All lines in the data bearing the string "agent" should be identified and copied.

Start of Data for this task

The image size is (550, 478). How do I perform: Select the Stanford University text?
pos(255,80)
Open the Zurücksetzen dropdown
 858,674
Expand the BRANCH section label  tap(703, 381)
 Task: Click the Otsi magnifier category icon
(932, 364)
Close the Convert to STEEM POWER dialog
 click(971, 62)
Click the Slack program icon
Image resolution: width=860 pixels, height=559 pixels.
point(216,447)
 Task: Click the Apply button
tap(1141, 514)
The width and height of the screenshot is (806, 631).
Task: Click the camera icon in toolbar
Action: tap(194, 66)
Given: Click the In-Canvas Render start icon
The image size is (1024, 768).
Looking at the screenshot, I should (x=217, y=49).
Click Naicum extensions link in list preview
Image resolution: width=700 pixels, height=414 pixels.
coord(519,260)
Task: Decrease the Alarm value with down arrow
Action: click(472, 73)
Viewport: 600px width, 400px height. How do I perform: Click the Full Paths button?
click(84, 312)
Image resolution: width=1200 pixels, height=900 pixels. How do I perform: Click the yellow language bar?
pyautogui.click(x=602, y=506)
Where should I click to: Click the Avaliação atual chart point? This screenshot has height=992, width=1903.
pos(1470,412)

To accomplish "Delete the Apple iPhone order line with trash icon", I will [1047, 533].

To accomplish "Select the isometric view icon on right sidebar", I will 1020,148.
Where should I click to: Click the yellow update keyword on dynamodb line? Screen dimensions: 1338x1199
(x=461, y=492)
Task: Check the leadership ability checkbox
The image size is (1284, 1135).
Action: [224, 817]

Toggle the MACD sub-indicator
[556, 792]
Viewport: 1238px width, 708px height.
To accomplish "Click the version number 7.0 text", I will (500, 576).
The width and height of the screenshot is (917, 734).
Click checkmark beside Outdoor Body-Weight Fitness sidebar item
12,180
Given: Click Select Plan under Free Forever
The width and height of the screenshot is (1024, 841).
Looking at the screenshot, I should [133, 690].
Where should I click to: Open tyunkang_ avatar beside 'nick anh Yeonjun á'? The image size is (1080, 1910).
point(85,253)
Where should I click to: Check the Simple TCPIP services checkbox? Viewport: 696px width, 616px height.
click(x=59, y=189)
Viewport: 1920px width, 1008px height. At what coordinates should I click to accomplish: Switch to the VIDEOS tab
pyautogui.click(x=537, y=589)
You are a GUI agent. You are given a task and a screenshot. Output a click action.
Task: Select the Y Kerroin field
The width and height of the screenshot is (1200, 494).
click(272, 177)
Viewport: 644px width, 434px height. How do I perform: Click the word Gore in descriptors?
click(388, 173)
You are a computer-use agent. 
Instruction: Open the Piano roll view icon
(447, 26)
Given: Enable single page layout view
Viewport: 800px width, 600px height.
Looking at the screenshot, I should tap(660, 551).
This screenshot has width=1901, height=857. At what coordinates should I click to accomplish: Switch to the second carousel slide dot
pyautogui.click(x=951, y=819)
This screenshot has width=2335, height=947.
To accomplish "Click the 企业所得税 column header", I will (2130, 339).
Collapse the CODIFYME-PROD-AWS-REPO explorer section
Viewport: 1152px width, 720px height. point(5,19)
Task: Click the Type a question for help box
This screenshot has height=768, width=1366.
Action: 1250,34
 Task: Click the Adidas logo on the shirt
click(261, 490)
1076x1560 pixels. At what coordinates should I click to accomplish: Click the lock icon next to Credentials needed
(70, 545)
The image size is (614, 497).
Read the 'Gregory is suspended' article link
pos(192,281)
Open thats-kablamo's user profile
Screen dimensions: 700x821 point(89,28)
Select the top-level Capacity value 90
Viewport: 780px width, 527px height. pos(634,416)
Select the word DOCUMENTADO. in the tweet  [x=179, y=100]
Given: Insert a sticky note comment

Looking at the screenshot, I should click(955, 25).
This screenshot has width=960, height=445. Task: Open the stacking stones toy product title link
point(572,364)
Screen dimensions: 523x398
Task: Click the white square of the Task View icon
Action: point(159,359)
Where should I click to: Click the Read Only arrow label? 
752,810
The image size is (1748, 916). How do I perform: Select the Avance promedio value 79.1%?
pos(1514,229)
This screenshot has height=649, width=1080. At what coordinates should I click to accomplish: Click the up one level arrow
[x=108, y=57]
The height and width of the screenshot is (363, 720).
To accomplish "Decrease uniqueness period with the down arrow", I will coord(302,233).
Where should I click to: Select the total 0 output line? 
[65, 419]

End of Data for this task

- **Reply**:
You are a GUI agent. You are given a task and a screenshot. Output a click action.
You are a computer-use agent. 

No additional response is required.